Mo Data, Mo Problems

January 18. 2019 0 Comments

Its the gift that keeps on giving, our data synchronization process!

Well, it keeps on giving to me anyway, because its fuel for the furnaces of this blog. Sometimes finding topics to write about every week can be hard, so its nice when they drop into your lap.

Anyway, the process has started to creak at the seams a bit, because we’re pushing more data through it than ever before.

And when I say creak at the seams, what I mean is that our Read IOPS usage on the underlying database has returned to being consistently ridiculous.

Couldn’t Eat Another Bite

The data synchronization process had been relatively stable over most of 2018. Towards the middle, we scaled the underlying database to allow for the syncing of one of the two biggest data sets in the application, and after a slow rollout, that seemed to be going okay.

Of course, with that success under our belt, we decided to sync the other biggest data set in the application. Living life on the edge.

We ended up getting about half way through because everything started to fall apart again, with similar symptoms to last time (spiking Read IOPS capping out at the maximum allowed burst, which would consume the IO credits and then tank the performance completely). We tried a quick fix of provisioning IOPS (to guarantee performance and remove the tipping point created by the consumption of IO credits), but it wasn’t enough.

The database just could not keep up what was being demanded of it.

I’m A Very Understanding Person

Just like last time, the first step was to have a look at the queries being run and see if there was anything obviously inefficient.

With the slow queries related to the “version” of the remote table mostly dealt with in our last round of improvements, the majority of the slow queries remaining were focused on the part of the process that gets a table “manifest”. The worst offenders were the manifest calls for one of the big tables that we had only started syncing relatively recently. Keep in mind that this table is the “special” one featuring hard deletes (compared to the soft deletes of the other tables), so it was using the manifest functionality a lot more than any of the other tables were.

Having had enough of software level optimizations last time, we decided to try a different approach.

An approach that is probably, by far, the more common approach when dealing with performance issues in a database.

Indexes.

Probably The Obvious Solution

The first time we had performance problems with the database we shied away from implementing additional indexes.
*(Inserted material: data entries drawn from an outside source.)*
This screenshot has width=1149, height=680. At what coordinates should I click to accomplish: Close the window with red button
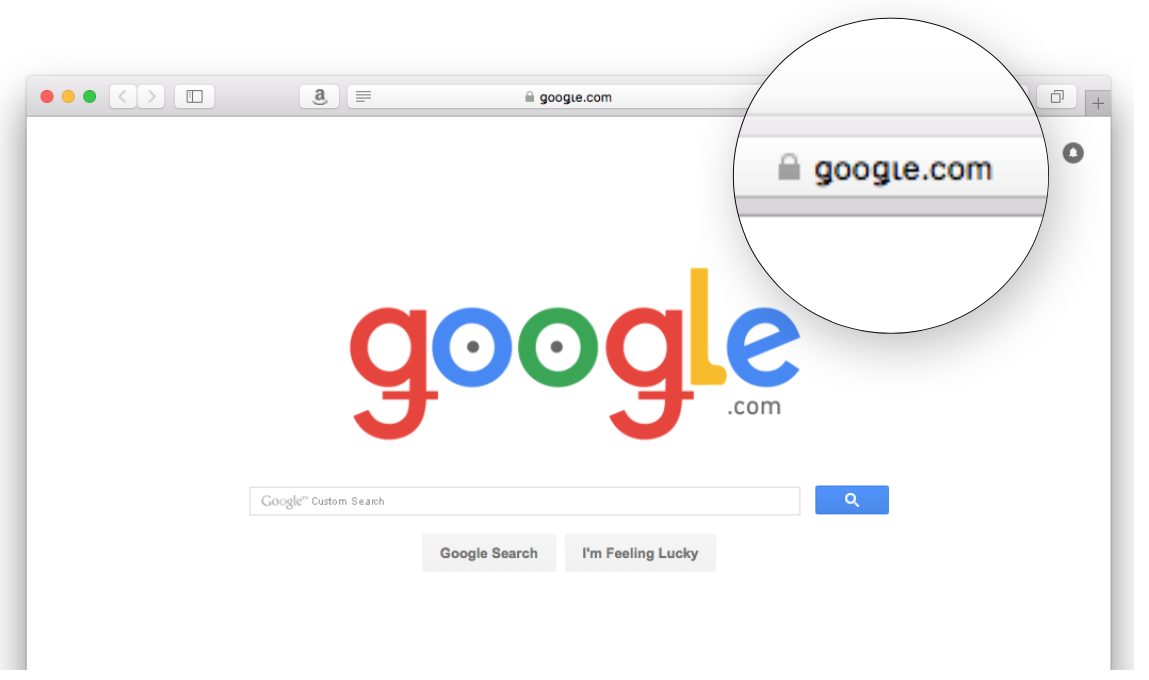pyautogui.click(x=47, y=97)
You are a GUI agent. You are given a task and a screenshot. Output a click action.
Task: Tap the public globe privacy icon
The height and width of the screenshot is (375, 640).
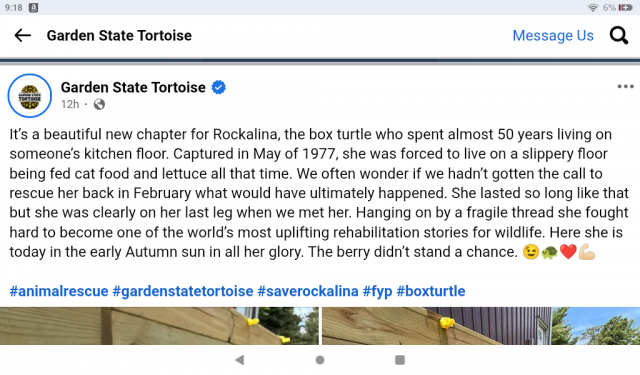point(99,104)
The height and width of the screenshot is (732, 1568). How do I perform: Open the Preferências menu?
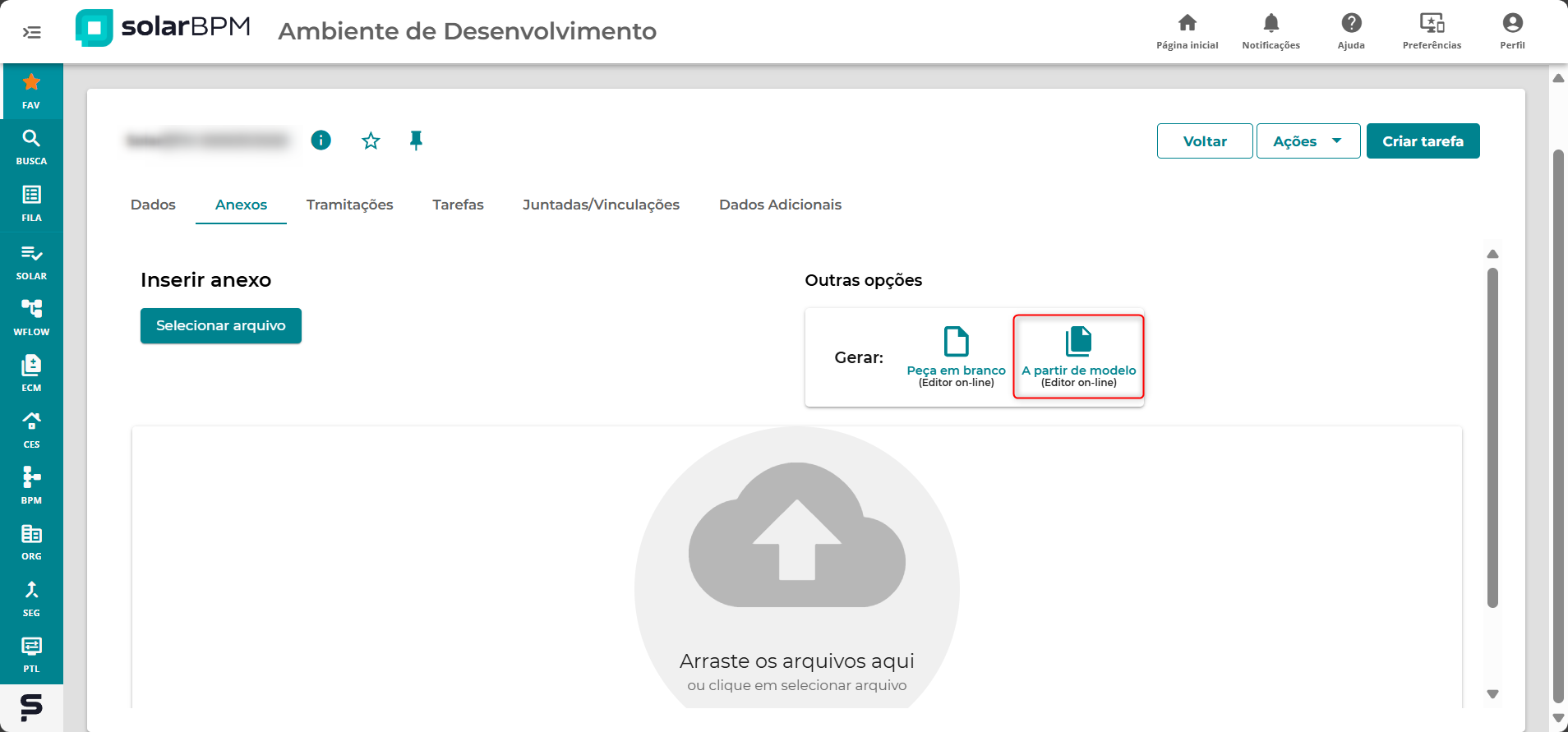tap(1432, 31)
At the time, we thought that the indexes that we did have were the most efficient for our query load (being a Clustered Index on the two most selective fields in the schema), and we assumed we would have to look elsewhere for optimization opportunities. Additionally, we were worried that the performance issues might have an underlying cause related to total memory usage, and adding another index (or 10) is just more things to keep in memory.
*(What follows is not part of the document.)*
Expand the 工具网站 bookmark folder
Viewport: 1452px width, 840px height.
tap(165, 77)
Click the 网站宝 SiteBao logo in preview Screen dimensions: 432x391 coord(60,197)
Having scaled the underlying instance and seeing no evidence that the core problem was memory related, we decided to pull the index lever this time.

Analysis showed that the addition of another index similar to the primary key would allow for a decent reduction in the amount of reads required to service a single request (in that, the index would short circuit the need to read the entire partition of the data set into memory in order to figure out what the max value was for the un-indexed field). A quick replication on our performance testing environment proved it unequivocally, which was nice.
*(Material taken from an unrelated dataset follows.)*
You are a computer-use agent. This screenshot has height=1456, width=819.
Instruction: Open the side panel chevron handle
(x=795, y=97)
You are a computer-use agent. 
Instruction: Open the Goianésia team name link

For implementation, its easy enough to use Entity Framework to add an index as part of a database migration, so that’s exactly what we did.

We only encountered two issues, which was nice:

We didn’t seem to be able to use the concurrent index creation feature in PostgreSQL with the version of EF and Npgsql that we were using (which are older than I would like)
Some of the down migrations would not consistently apply, no matter what we tried

Neither of those two factors could stop us though, and the indexes were created.

Now we just had to roll them out.

Be Free Indexes, Be Free!

That required a little finesse.

We had a decent number of indexes that we wanted to add, and the datasets we wanted to add them to were quite large. Some of the indexes only took a few minutes to initialise, but others took as long as twenty.

Being that we couldn’t seem to get concurrent index creation working with Entity Framework data migrations, we had to sequence them out one at a time in sequential releases.

Not too hard, but a little bit more time consuming than we originally desired.

Of course, the sync process being what it is, its okay if it goes down for a half hour every now and then, so we just took everything out of service temporarily on each deployment to ensure that the database could focus on the index creation without having worry too much about dealing with the constant flood of requests that it usually gets.

Conclusion

At the end of the day, this round of performance investigation and optimization actually took a hell of a lot less time and effort than the last, but I think that’s kind of to be expected when you’re actively trying to minimise code changes.

With the first few of the indexes deployed, we’ve already seen a significant drop in the Read IOPS of the database, and I think we’re going to be in a pretty good place to continue to sync the remainder of the massive data set that caused the database to choke.

The best indicator of future performance is past data though, so I’m sure there will be another post one day, talking all about the next terrible problem.

And how we solved it of course, because that’s what we do.